人が2人以上集まれば社会が生まれ、そこには予断ならぬ政治的緊張が現出する。これがみんなが大好きな「万人の万人に対する闘争」である。イエイ!そう、目の前にいる相手を信用してはならないのだ。仲の良いそいつはきっとどこかで俺のことを利用しようとしていて、ならばこちらも何かしらの形で利用してやろうとしなければ政治的互恵関係が成立しない。

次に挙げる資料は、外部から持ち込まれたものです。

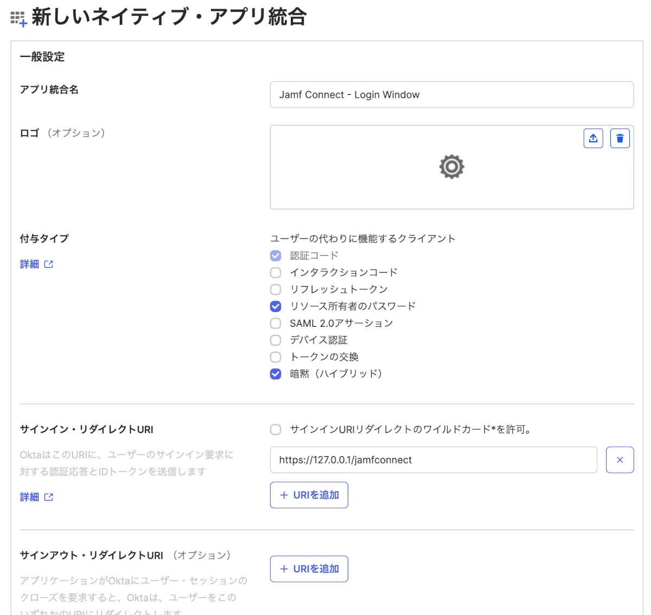Enable インタラクションコード grant type
Viewport: 651px width, 615px height.
point(276,272)
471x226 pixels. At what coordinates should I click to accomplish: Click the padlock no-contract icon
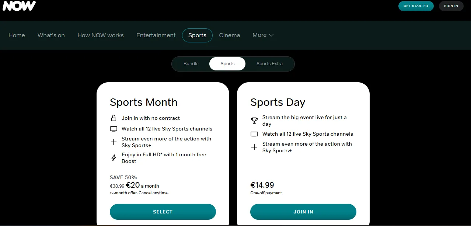click(114, 118)
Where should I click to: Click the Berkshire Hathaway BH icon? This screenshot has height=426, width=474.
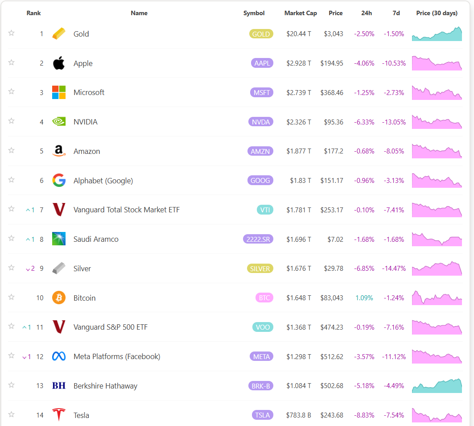[58, 385]
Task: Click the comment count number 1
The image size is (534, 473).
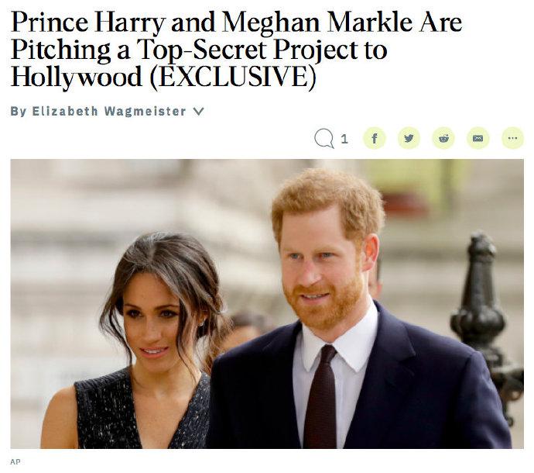Action: coord(344,139)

しかし俺は自分で言うのも何だか極めてお人好しである。実践弱者なのだ。飲み会で後輩が奢ってほしそうにしていたら、罵詈雑言を浴びせることで何とか自身の精神的均衡を保ちながらも、何だかんだで多めに出してしまっている。これを政治的敗北と呼ぶ。

「先約があるから」。飲みに誘ったらただのデブの同期の友人に言われた。そいつは友人である以前に同期であり、同期である以前にただのデブだから、こうした語の並びになっている。何が先約だ。偉そうに。たかが飲み会だろ?いや、そんなことじゃない。何よりも気に食わないのは「先約があるから」と拒否することによって、先約先のコミュニティに俺を近づけまいとする意図が透けて見えるところだ。こいつは介在的審判者を無意識的に演じ、理由なく俺を見えない力で遠ざけたことになる。これは明らかに政治的挑発である。デブの癖にふざけやがって。舐めやがって。

こうした唾棄すべき党派性は、可視化するべき、もしくは破壊しなくてはならないと考える。だが自分自身も宮台が言うところの「島宇宙」をどこかで構成する一員であることも念頭におかなければならない。念頭においた上で、自分のことは棚に上げた上で、他人の醜悪な帰属意識と排他的思考をやり玉にあげていくのである。具体的には「○○さんって、なぜだか知らないけど、□□のこととても大事にしてますよね!そんな価値どこにあるんですか?いや純粋に教えてほしいんですよお!」と愛想よく言うのだ。無論、○○は党派マンの名称で、□□には「党名」がはいる。無害な不快因子であること。つまり非武装の公共の敵であり続けること。これが実践弱者の俺ができる一つの生存戦略でもある。